# Functionality
The raw file hash is used in the DAM to identify files with identical content (not metadata). The same raw file hash most likely points to identical image files. One differing pixel would lead to a different raw file hash.
When uploading image files into the DAM, file processor rawfilehash
automatically generates a specific hash from the images' content data. The method of hash generation depends on the file format (details).
The raw hash is written into fields rhash
and rhash_sec
. The content in field rhash_sec
describes the "quality" of the hash. Both fields are part of module "Files".
By default, the raw file hash creation is executed after the derivative generation. Since the entire file must be analyzed, this process requires increased computing effort for larger files.
To consider images files that were already uploaded into the DAM, select them and use toolbox action "Refresh previews".
Configuration Options
- An image's raw hash can be filtered for and used to identify duplicates (search configuration guide).
- If required, the file processor for generating the raw file hash can be customized (options).
# Supported File Formats
The following image file formats are currently supported:
file format | mimetype | specification for hash creation |
---|---|---|
TIFF | image/tiff | TYPE_TIFF |
JPEG | image/jpeg | TYPE_JPEG |
PNG | image/png | TYPE_PNG |
Windows Bitmap | image/bmp | TYPE_BMP |
PSD | image/x-photoshop | TYPE_PSD |
AI | application/illustrator | TYPE_AI |
PostScript (EPS) | application/postscript | TYPE_EPS_IMAGE TYPE_EPS_VECTOR |
PDF (limitation) | application/pdf | TYPE_PDF_PHOTOSHOP TYPE_PDF_ARTWORK |
- For raster formats,
rhash_sec
is always set to "true". - For vector formats,
rhash_sec
is only set to "true" if the "strict mode" is active (it is by default) and the file contains an instance UUID. Without an instance UUID, it can be assumed that the representation is identical, but there may still be differences in content.
# PDF Limitation
Please note that a raw file hash can only be created for one-page PDF documents. PDF documents that consist of more than one page will not be considered during generation and will get no raw file hash.
# Parameters Used
The following parameters are available for creating a raw hash.
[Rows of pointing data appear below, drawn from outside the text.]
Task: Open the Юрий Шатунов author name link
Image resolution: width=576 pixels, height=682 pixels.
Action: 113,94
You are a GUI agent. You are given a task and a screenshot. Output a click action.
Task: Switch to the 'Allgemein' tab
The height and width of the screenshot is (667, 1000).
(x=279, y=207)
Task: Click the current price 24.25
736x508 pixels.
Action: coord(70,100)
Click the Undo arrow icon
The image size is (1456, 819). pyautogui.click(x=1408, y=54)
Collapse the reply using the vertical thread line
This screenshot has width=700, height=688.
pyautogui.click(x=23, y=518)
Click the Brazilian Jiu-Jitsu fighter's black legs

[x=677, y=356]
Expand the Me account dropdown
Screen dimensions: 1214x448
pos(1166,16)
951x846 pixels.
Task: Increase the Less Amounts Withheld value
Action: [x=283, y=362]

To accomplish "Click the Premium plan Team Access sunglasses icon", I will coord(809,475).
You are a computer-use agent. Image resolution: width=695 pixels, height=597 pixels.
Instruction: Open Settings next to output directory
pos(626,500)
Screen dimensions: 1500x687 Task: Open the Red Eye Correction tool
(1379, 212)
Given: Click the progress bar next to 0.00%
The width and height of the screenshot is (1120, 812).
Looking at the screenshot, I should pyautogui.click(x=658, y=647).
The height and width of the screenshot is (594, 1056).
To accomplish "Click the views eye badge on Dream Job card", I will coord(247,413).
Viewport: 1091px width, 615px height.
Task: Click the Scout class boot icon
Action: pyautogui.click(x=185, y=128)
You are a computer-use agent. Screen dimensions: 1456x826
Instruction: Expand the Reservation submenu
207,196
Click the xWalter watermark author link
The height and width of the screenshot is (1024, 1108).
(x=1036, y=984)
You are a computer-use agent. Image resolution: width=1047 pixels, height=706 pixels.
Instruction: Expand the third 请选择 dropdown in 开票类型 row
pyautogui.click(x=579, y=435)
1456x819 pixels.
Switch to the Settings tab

Please note: The parameters actually used for an image file's raw hash depend on its specific type (list of all types).
General Parameters:
parameter | description |
---|---|
filetype | file type |
width | width in pixels or pt |
height | height in pixels or pt |
resolution | resolution, mostly in dpi |
channel_depth | bit depth per color channel |
im_signature | hash value of a generated raster image of the file |
colorspace | color space |
channelcount | number of color and alpha channels |
orientation | rotation of the display in relation to the basic data |
File Type Specific Parameters:
parameter | description |
---|---|
has_alpha | alpha channel available (true/false) |
colorprofile | color profile |
clippingpaths | names of the clipping paths or work paths |
paths | SVG data of the paths |
layers | level names and their signatures (hash) |
palette and colorType | colour type and optional colour table (for PNG) |
Interlace | interlace mode (for PNG) |
instanceID | UUID of the document instance. This is only used in strict mode (details). It also changes if metadata in the document was changed with an Adobe program. |
# File Type Specific Hash Generation
Depending on an image file's type and specification, the following parameters are used to generate its raw hash:
file type | parameters used |
---|---|
TYPE_TIFF |
|
TYPE_JPEG |
|
TYPE_PNG |
|
TYPE_BMP |
|
TYPE_PSD |
|
TYPE_AI |
|
TYPE_EPS_IMAGE |
|
TYPE_EPS_VECTOR |
|
TYPE_PDF_PHOTOSHOP |
|
TYPE_PDF_ARTWORK |
|
* possibly available, but not supported by the file format
# Distinction from DAM's File Hash
4App DAM comes with standard field file_hash
, a hash to identify identical files. This hash also considers metadata, e.g. IPTC, EXIF or XMP data. For most image files, each saving leads to a new file_hash
, e.g., timestamps are also written to the files. If you want to find files with identical content data (independent of their metadata), you first have to separate content data from metadata.
Raw-File-Hash field rhash
is used to identify DAM files with identical content. For this purpose, the hash is generated from the content data only, not from the metadata.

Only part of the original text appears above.